To begin the final part of my interview with Dearing, I read him excerpts from two Michigan blogs reacting to Monday's announcements. Here are the excerpts, first from "Bring out your Dead" from Brian Cook at MGoBlog:
Ah but not so fast: the "web based company" will be run by the same people, hire some of the same people, and put out print editions twice a week plus print a "total market coverage" thing, whatever that means, once a week. This is basically a rehash of the Free Press/News changes with some extra frippery I assume is a way of avoiding Booth Newspaper's longstanding no-layoffs pledge. Or something else that has to do with financial wizardry.And, second, "Dark Day in Tree Town" from Ann Arborite and MichWine.com editor Joel Goldberg:
Sometimes it's hard not to be cynical. I might swallow some of this if the new operation planned to import a few web-savvy journalists and business types. But instead, its leadership team recycles a trio of newspaper execs whose prior actions did little to postpone the decline of the News and sister Booth Newspapers around Michigan.

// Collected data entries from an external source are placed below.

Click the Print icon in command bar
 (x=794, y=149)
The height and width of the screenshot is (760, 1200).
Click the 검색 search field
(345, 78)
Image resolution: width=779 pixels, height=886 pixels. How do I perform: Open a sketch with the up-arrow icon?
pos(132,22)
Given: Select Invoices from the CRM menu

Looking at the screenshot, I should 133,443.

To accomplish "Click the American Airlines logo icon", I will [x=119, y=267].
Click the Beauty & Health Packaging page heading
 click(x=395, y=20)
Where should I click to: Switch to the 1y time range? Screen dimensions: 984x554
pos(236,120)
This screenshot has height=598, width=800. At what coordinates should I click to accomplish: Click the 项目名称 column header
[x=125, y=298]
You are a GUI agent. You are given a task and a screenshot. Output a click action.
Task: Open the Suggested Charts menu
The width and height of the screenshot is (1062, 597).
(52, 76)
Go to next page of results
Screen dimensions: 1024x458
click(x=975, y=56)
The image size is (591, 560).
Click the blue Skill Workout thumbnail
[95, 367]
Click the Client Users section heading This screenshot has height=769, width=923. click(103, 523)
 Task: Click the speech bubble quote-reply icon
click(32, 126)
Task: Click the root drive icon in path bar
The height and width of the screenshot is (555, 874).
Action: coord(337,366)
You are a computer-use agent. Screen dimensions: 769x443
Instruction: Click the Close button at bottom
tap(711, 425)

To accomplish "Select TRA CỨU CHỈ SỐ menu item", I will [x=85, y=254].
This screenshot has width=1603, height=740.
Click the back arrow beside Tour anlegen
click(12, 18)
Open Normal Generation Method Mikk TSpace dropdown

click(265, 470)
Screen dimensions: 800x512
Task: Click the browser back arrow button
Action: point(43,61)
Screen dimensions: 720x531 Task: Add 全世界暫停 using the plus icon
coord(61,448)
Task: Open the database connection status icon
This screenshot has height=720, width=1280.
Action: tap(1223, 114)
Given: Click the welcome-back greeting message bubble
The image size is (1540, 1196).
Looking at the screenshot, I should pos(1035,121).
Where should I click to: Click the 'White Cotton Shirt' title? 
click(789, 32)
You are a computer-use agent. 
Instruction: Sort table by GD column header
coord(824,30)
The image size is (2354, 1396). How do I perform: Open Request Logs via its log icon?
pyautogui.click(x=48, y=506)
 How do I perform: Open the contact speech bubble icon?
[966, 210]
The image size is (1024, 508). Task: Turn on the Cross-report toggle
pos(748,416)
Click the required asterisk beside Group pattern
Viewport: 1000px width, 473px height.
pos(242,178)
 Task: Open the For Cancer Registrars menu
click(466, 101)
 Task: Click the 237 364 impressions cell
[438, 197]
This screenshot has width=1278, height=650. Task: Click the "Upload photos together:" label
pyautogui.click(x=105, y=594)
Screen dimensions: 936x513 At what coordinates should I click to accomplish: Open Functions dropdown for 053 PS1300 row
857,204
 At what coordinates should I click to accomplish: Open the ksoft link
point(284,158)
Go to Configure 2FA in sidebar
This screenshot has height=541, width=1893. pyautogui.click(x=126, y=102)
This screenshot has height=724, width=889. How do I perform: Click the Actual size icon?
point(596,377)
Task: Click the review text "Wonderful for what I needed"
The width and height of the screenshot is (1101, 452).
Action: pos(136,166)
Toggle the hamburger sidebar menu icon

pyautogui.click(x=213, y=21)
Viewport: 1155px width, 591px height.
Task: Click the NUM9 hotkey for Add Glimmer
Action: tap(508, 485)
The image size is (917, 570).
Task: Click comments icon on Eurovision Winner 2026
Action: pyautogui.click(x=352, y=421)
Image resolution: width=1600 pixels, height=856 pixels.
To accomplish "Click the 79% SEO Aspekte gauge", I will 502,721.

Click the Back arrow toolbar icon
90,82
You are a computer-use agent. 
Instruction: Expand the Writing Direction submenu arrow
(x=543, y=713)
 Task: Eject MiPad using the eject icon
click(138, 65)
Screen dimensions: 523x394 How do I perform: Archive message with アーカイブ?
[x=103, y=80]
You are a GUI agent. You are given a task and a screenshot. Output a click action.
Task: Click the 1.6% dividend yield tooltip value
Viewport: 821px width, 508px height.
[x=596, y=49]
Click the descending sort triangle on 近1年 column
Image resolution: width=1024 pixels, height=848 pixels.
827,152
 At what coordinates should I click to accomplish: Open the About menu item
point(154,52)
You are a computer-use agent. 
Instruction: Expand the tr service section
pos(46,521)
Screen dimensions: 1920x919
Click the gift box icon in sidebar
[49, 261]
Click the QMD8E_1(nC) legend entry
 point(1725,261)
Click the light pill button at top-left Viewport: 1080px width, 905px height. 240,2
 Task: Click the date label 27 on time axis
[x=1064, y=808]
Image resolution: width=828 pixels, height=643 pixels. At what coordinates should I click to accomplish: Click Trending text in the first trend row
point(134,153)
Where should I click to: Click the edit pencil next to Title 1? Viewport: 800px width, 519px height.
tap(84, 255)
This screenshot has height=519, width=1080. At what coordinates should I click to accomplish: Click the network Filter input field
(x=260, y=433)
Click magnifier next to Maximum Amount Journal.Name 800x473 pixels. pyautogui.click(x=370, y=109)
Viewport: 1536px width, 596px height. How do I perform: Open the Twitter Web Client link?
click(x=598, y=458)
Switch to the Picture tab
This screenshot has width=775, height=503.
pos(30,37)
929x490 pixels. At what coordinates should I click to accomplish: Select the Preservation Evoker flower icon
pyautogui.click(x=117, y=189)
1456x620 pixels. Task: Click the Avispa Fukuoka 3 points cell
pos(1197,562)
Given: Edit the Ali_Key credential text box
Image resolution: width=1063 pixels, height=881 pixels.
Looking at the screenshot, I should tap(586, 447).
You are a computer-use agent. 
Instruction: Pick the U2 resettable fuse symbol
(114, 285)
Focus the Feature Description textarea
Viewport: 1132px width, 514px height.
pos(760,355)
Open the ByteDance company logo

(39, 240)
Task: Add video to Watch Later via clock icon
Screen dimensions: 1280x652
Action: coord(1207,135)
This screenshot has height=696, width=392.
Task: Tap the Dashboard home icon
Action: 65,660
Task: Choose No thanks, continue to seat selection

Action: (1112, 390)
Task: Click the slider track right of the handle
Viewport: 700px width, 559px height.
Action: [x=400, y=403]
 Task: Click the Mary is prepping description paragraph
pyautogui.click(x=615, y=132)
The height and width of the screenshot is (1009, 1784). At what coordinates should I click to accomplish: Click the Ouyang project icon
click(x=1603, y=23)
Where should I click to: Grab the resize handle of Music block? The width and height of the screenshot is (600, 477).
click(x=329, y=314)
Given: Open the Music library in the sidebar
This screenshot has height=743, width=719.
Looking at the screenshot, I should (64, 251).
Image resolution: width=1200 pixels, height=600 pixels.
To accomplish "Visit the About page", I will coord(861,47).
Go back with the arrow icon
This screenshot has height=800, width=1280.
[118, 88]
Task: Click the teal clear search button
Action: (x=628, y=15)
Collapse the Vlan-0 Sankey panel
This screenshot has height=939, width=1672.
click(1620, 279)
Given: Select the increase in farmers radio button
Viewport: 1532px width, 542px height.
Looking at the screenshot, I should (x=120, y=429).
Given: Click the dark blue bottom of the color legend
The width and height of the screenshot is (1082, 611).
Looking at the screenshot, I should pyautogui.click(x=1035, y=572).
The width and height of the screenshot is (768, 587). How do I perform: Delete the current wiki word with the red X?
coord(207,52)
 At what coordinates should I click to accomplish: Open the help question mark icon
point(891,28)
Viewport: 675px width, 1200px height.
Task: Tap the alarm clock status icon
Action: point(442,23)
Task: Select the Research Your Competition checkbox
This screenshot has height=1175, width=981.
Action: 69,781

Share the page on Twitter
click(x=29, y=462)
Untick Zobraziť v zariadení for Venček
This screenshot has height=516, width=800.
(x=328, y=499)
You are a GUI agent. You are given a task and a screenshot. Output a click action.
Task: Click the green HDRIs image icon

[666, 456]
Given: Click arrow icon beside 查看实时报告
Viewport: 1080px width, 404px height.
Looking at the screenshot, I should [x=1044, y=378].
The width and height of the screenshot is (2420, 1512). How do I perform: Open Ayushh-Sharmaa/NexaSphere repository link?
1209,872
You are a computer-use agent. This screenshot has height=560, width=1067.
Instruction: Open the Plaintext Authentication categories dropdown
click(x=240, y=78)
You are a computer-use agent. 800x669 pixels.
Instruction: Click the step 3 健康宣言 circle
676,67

CARTY: There's a fair amount of skepticism there to the fact the three main people in charge of this venture are clearly newspaper people. How do you respond to that?
DEARING: Listen, I understand that those of us who have been in leadership positions in print newspapers are going to have a finger pointed at us for what's happened up to this point. I accept that. What I would say is all of us, the people at the Ann Arbor News as well, all worked pretty hard to be successful in a model that couldn't be successful any more, and now we're going to try again.
I welcome the skepticism. Ultimately, the proof will be in what we launch. We're going to come out in July, and I'm saying that we're going to launch something that really is going to be unlike anything you've ever seen - that's going to be completely new and completely different and a pretty dynamic site. Until then, we're going to say that, and people are going to be skeptical. Then we're going to bring it to the market and people are going to decide.
CARTY: You're certainly not downplaying expectations. That's a high bar you're setting.
DEARING: Yeah. I read some real interesting stuff on the Las Vegas Sun, which Rob Curley is involved in. They're trying to do something that sounded very interesting, and that I found very interesting, and then I went to the site and my initial reaction is, it's just another newspaper website. That's not going to win the day. The newspaper websites are already out there and they're not sustaining themselves. If that's what we're going to do, don't do it.
I know who we're working with. I know what we're doing. I know we're going to be out there. I don't have trouble telling people that and creating that expectation, and knowing if we don't meet that expectation, we won't succeed. I believe we will succeed.
CARTY: How much emphasis are you placing on user-generated content?
DEARING: I think a fair amount at first, and more over time. User-generated content gets a bad rap, because people think it means some yahoo down the street is going to cover city council for us. No, a trained journalist is going to cover city council for us. But if there's something that's going on in your neighborhood, that's an issue to you - involving a street or a park or a problem with garbage, that is never going to rise to the level of a story in a traditional print newspaper, and people in your neighborhood are talking about, "What can we do?" and they're mad about this, that's user generated content. And there's some value in that.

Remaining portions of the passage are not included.